Adverserial search troubles

2018-05-29 12:30:09

I'm writing a Connect4 game with an AI opponent using adversarial search techniques and I have somewhat run into a wall. I feel that I'm not far from a solution but that there's perhaps a problem where I'm switching perspectives (as in: the perspective of which participant I'm basing my evaluation scores on), missing a minus sign somewhere or something like that.

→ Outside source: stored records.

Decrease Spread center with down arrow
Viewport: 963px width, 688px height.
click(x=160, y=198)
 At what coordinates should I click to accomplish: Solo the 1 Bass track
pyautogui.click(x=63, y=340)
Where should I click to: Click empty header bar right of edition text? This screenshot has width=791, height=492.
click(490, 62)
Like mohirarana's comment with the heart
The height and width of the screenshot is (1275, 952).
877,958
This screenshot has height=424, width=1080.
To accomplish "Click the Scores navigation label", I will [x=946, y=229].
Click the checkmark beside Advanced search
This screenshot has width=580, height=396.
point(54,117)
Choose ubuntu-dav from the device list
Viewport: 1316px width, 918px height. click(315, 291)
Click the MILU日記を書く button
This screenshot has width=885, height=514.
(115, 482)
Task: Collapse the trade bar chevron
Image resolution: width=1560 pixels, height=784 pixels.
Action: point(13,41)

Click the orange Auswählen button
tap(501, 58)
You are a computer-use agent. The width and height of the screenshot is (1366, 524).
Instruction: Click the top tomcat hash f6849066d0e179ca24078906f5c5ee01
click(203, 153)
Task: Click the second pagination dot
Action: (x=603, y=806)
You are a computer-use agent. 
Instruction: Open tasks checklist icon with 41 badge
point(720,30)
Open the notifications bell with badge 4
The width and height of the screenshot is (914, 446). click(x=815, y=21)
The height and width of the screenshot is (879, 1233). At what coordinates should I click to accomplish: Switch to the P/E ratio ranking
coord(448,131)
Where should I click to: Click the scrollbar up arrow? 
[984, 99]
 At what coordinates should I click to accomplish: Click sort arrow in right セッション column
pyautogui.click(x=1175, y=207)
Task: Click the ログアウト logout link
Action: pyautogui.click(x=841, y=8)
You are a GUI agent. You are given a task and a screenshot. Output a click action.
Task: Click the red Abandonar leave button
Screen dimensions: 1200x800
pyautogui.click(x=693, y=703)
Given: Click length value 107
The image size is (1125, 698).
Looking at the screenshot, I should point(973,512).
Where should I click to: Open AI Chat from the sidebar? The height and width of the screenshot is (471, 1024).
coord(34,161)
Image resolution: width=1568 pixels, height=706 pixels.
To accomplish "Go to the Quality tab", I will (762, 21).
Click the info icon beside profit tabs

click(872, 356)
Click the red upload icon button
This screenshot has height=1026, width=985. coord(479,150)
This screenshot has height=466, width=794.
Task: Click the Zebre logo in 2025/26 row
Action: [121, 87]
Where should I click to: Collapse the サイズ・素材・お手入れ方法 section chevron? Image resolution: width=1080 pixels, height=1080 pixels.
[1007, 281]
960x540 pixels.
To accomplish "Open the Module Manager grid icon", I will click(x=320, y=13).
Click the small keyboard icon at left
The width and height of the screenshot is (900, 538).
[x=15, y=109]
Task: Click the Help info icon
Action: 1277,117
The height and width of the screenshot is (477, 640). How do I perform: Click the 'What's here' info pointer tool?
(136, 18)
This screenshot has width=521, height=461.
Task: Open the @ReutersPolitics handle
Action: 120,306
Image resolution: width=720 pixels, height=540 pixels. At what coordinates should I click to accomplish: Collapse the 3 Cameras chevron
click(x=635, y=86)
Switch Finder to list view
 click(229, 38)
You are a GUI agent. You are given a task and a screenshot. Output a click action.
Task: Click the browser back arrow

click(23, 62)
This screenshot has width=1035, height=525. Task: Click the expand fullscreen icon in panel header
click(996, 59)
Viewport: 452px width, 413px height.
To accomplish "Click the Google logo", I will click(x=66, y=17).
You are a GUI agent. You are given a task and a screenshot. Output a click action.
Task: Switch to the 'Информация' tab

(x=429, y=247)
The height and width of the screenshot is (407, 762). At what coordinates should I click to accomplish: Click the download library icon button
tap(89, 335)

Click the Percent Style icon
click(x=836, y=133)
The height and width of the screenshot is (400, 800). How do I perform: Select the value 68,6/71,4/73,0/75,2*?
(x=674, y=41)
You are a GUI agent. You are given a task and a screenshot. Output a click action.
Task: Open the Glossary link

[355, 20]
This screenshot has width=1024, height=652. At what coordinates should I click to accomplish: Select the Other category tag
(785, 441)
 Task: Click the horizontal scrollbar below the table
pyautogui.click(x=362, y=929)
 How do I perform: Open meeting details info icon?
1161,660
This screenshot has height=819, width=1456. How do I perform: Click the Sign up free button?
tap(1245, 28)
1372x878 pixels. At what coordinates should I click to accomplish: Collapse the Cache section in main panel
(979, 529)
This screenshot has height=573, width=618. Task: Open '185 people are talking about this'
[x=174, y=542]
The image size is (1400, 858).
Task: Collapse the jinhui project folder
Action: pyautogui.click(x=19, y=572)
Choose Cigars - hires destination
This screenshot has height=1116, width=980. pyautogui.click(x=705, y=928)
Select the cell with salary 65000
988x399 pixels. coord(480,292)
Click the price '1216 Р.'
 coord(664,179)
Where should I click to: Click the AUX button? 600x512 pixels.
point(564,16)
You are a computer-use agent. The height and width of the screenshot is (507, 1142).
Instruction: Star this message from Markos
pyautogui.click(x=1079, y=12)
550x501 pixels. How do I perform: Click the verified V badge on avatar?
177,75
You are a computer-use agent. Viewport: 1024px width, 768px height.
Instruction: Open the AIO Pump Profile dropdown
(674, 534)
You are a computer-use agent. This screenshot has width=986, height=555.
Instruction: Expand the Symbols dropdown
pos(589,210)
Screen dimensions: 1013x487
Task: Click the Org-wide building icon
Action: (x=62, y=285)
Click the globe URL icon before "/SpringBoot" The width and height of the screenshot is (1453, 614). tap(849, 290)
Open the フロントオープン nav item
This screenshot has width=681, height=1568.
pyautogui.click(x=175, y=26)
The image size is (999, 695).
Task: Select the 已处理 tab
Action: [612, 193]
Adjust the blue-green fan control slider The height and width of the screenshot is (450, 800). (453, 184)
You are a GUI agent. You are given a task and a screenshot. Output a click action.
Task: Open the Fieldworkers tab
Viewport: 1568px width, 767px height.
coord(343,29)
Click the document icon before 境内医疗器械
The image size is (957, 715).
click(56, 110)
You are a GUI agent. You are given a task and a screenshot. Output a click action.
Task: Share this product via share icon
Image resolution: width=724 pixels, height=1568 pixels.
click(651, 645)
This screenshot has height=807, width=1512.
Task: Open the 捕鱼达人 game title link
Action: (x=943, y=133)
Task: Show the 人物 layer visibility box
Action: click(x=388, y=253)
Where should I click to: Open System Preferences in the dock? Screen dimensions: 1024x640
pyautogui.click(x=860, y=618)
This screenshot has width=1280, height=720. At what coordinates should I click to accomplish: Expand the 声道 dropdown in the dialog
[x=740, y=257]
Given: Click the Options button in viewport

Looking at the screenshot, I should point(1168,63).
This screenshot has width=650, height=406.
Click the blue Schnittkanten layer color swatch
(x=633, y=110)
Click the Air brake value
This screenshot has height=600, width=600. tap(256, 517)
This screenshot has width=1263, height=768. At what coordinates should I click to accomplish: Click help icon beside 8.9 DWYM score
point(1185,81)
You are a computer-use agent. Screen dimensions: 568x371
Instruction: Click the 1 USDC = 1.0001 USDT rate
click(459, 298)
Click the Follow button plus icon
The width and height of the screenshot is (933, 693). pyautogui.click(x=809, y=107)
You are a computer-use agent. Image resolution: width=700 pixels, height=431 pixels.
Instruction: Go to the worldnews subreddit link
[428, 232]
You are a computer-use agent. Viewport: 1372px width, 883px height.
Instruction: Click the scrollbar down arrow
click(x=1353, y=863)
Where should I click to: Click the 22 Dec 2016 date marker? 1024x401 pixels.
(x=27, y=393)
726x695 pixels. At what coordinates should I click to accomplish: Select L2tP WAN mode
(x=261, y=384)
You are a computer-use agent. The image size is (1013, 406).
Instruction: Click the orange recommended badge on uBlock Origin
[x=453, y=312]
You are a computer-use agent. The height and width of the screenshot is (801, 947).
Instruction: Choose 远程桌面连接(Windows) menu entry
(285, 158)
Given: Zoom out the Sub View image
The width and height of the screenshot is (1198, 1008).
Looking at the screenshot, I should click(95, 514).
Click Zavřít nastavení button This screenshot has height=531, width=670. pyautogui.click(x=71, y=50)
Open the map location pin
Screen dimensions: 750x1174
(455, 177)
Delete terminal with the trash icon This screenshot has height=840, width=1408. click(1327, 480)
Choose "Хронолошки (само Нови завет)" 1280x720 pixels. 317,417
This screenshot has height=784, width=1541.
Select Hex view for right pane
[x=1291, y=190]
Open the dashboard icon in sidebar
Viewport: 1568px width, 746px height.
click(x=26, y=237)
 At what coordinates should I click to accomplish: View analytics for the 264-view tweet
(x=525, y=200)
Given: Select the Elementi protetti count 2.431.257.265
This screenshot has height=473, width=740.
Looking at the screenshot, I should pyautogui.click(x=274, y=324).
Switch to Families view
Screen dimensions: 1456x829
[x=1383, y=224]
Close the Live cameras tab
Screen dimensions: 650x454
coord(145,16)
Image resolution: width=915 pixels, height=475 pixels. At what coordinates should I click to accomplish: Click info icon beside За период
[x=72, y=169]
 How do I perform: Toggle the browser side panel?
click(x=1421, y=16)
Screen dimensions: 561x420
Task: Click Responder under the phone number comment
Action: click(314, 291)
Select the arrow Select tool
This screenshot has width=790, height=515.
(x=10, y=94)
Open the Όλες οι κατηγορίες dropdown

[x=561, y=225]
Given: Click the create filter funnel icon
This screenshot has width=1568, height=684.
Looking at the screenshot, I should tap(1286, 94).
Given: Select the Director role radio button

The problem is either that in the variations that I've tried that the AI chooses not to block the player when the player has three-in-a-row but otherwise the AI plays a perfect game, or that he prefers to block the player, even if he has the chance to win the game. It also seems to matter whether or not the search depth is an even or an uneven number, as the AI is pants-on-head retarded at a 6-ply search, which is pretty telling that something is wrong.

Search

The algorithm used is negamax with alpha-beta pruning and is implemented as follows:

private int Negamax(int depth, int alpha, int beta, Player player)
{
  Player winner;
  if (Evaluator.IsLeafNode(game, out winner))
  {
    return winner == player ? (10000 / depth) : (-10000 / depth);
  }

  if (depth == Constants.RecursionDepth)
  {
    return Evaluator.Evaluate(game, depth, player);
  }

  foreach (var move in moves)
  {
    int row;

    if (board.DoMove(move, player, out row))
    {
      var value = -Negamax(depth + 1, -beta, -alpha, (Player)1 - (int)player);

      board.UndoMove(move, row, player);

      if (value > alpha)
      {
        alpha = value;
        if (player == Player.AI)
        {
          bestColumn = move;
        }
      }

      if (alpha >= beta)
      {
        return alpha;
      }

    }
  }
  return alpha;
}

I don't suspect that the problem is in this function, but it might be.

Evaluation

I've based the evaluation function off of the fact that there are only 69 possible ways to get four-in-a-row on a 7x6 board. I have a look-up table of about 350 items that contains the hardcoded information for every column and row which win-combinations the row+column is a part of. For example, for row 0 and column 0, the table looks like this:

//c1r1
table[0][0] = new int[3];
table[0][0][0] = 21;
table[0][0][1] = 27;
table[0][0][2] = 61;

This means that column 0, row 0 is part of win-combination 21, 27 and 61.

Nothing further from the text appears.